What the task requires. Please set down exactly the lines of the listing below from the line containing "出典 Navy (25, 1451)" through the line containing "[Suivez-nous sur Twitter] (1684, 1130)", both lines included, leaving out all other lines.

Provided information.
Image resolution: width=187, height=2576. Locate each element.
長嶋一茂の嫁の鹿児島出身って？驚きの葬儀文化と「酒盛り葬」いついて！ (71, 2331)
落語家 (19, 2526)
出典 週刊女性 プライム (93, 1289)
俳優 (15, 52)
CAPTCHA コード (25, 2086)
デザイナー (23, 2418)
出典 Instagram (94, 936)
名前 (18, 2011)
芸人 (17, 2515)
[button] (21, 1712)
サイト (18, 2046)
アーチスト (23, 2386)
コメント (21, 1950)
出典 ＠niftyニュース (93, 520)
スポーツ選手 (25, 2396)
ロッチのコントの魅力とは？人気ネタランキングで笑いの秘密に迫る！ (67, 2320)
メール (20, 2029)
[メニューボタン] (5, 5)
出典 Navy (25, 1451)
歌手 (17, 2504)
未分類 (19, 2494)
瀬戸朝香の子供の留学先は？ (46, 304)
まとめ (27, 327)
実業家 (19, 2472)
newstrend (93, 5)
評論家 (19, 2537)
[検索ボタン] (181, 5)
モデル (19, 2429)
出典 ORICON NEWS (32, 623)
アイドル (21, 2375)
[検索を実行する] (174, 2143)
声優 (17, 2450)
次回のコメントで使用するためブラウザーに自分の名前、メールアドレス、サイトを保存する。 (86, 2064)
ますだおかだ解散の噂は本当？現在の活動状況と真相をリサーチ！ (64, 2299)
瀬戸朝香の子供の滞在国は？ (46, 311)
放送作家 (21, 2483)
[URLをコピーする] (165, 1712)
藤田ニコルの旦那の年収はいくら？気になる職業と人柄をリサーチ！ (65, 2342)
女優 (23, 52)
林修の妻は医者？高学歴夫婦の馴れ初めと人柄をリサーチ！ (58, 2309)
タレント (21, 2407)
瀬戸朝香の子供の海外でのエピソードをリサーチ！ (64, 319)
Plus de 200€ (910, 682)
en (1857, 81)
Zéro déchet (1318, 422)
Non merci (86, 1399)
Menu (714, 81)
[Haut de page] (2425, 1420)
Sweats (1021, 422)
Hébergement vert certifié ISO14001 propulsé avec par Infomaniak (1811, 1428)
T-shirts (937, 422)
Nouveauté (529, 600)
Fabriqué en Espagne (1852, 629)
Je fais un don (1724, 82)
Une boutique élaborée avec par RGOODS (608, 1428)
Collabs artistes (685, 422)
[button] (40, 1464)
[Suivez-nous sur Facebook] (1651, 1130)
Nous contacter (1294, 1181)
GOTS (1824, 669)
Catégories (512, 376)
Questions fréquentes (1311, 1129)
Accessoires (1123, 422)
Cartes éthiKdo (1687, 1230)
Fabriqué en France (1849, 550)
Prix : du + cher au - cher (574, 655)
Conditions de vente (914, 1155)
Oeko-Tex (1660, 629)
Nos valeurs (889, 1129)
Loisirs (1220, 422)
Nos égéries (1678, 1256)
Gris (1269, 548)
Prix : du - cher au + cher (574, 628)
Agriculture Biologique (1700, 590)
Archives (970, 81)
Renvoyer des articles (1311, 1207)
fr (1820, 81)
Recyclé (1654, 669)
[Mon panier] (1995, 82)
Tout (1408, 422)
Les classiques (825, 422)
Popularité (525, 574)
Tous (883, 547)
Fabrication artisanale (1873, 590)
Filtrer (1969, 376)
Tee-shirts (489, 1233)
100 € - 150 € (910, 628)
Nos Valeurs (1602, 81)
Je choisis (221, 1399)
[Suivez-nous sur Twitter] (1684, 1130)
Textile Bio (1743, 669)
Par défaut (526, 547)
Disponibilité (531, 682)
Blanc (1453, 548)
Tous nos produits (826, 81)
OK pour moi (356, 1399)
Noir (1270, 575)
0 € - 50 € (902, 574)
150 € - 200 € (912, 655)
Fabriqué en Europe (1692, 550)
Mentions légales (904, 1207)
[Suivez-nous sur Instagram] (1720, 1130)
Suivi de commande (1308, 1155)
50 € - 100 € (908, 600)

Expected answer.
出典 Navy (25, 1451)
歌手 (17, 2504)
未分類 (19, 2494)
瀬戸朝香の子供の留学先は？ (46, 304)
まとめ (27, 327)
実業家 (19, 2472)
newstrend (93, 5)
評論家 (19, 2537)
[検索ボタン] (181, 5)
モデル (19, 2429)
出典 ORICON NEWS (32, 623)
アイドル (21, 2375)
[検索を実行する] (174, 2143)
声優 (17, 2450)
次回のコメントで使用するためブラウザーに自分の名前、メールアドレス、サイトを保存する。 (86, 2064)
ますだおかだ解散の噂は本当？現在の活動状況と真相をリサーチ！ (64, 2299)
瀬戸朝香の子供の滞在国は？ (46, 311)
放送作家 (21, 2483)
[URLをコピーする] (165, 1712)
藤田ニコルの旦那の年収はいくら？気になる職業と人柄をリサーチ！ (65, 2342)
女優 (23, 52)
林修の妻は医者？高学歴夫婦の馴れ初めと人柄をリサーチ！ (58, 2309)
タレント (21, 2407)
瀬戸朝香の子供の海外でのエピソードをリサーチ！ (64, 319)
Plus de 200€ (910, 682)
en (1857, 81)
Zéro déchet (1318, 422)
Non merci (86, 1399)
Menu (714, 81)
[Haut de page] (2425, 1420)
Sweats (1021, 422)
Hébergement vert certifié ISO14001 propulsé avec par Infomaniak (1811, 1428)
T-shirts (937, 422)
Nouveauté (529, 600)
Fabriqué en Espagne (1852, 629)
Je fais un don (1724, 82)
Une boutique élaborée avec par RGOODS (608, 1428)
Collabs artistes (685, 422)
[button] (40, 1464)
[Suivez-nous sur Facebook] (1651, 1130)
Nous contacter (1294, 1181)
GOTS (1824, 669)
Catégories (512, 376)
Questions fréquentes (1311, 1129)
Accessoires (1123, 422)
Cartes éthiKdo (1687, 1230)
Fabriqué en France (1849, 550)
Prix : du + cher au - cher (574, 655)
Conditions de vente (914, 1155)
Oeko-Tex (1660, 629)
Nos valeurs (889, 1129)
Loisirs (1220, 422)
Nos égéries (1678, 1256)
Gris (1269, 548)
Prix : du - cher au + cher (574, 628)
Agriculture Biologique (1700, 590)
Archives (970, 81)
Renvoyer des articles (1311, 1207)
fr (1820, 81)
Recyclé (1654, 669)
[Mon panier] (1995, 82)
Tout (1408, 422)
Les classiques (825, 422)
Popularité (525, 574)
Tous (883, 547)
Fabrication artisanale (1873, 590)
Filtrer (1969, 376)
Tee-shirts (489, 1233)
100 € - 150 € (910, 628)
Nos Valeurs (1602, 81)
Je choisis (221, 1399)
[Suivez-nous sur Twitter] (1684, 1130)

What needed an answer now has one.